Il dato è diventato la vera materia prima del nostro tempoMentre le macchine cambiano, i dati restano, si accumulano, si incrociano. Il fax trasmetteva parole e firme; oggi trasmettiamo noi stessi, sotto forma di coordinate, preferenze, abitudini, immagini, voci. La tecnologia non si limita più a servirci: ci osserva, ci misura, ci interpreta. Ogni gesto digitale è un frammento di identità che lasciamo dietro di noi.

Un tempo l’inchiostro della macchina da scrivere si cancellava con il bianchetto. Oggi nulla si cancella davvero. I dati, una volta generati, continuano a vivere in server, backup, copie, metadati. E così, mentre le macchine passano di moda, la memoria digitale si fa eterna, ma non sempre consapevole.

Il fax aveva almeno la cortesia di farsi vedere: arrivava, faceva rumore, lasciava una prova tangibile.

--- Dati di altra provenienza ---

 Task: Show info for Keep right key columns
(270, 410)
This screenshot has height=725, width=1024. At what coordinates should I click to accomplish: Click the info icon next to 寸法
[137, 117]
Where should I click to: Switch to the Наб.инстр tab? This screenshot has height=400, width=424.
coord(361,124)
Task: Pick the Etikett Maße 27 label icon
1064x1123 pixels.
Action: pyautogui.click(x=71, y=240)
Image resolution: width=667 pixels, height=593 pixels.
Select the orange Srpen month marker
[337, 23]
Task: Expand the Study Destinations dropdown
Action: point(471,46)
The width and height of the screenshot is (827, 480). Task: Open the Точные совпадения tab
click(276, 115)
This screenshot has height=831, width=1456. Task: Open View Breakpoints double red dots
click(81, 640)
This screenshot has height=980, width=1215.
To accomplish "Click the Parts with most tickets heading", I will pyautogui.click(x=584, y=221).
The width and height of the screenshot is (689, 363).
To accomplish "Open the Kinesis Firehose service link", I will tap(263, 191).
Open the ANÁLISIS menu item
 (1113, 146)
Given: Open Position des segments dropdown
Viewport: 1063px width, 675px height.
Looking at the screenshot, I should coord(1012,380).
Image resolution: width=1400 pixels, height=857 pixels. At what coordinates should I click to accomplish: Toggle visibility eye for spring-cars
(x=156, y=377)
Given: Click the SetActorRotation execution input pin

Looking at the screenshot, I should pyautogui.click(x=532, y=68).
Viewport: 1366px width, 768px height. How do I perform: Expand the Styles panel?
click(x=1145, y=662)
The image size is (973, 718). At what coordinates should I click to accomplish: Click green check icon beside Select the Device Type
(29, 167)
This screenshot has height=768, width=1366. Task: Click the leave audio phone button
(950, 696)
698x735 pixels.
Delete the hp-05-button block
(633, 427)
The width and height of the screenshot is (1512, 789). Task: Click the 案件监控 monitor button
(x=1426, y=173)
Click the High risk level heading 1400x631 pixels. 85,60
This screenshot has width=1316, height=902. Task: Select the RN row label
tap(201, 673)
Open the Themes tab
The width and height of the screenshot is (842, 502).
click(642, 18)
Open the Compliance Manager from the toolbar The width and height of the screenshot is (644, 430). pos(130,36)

La comunicazione digitale, invece, è silenziosa. Attraversa server di Paesi diversi, supera confini giuridici invisibili e ritorna a noi trasformata in profilo, punteggio, pubblicità. Ciò che spediamo oggi non è solo un messaggio: è un pezzo di noi.

Conclusioni

Il vero progresso, allora, non sta più nella velocità delle connessioni o nella capacità dei dispositivi, ma nella coscienza dei nostri dati. Nel ricordarci che ogni byte è una parte della nostra identità, e che il diritto, come la macchina da scrivere di un tempo, deve dare forma, equilibrio e misura a un mondo che tende a smaterializzarsi.

Forse, la lezione del fax, della Lettera 22 e del BlackBerry è proprio questa: la tecnologia passa, la memoria resta. E nella memoria si gioca oggi la più grande sfida della civiltà digitale: quella tra la rapidità dell’innovazione e la lentezza della consapevolezza. Perché il progresso, come scrisse Verne, “non è nulla se non sa dove andare”. E il compito dell’uomo, oggi più che mai, è tornare a guidarlo.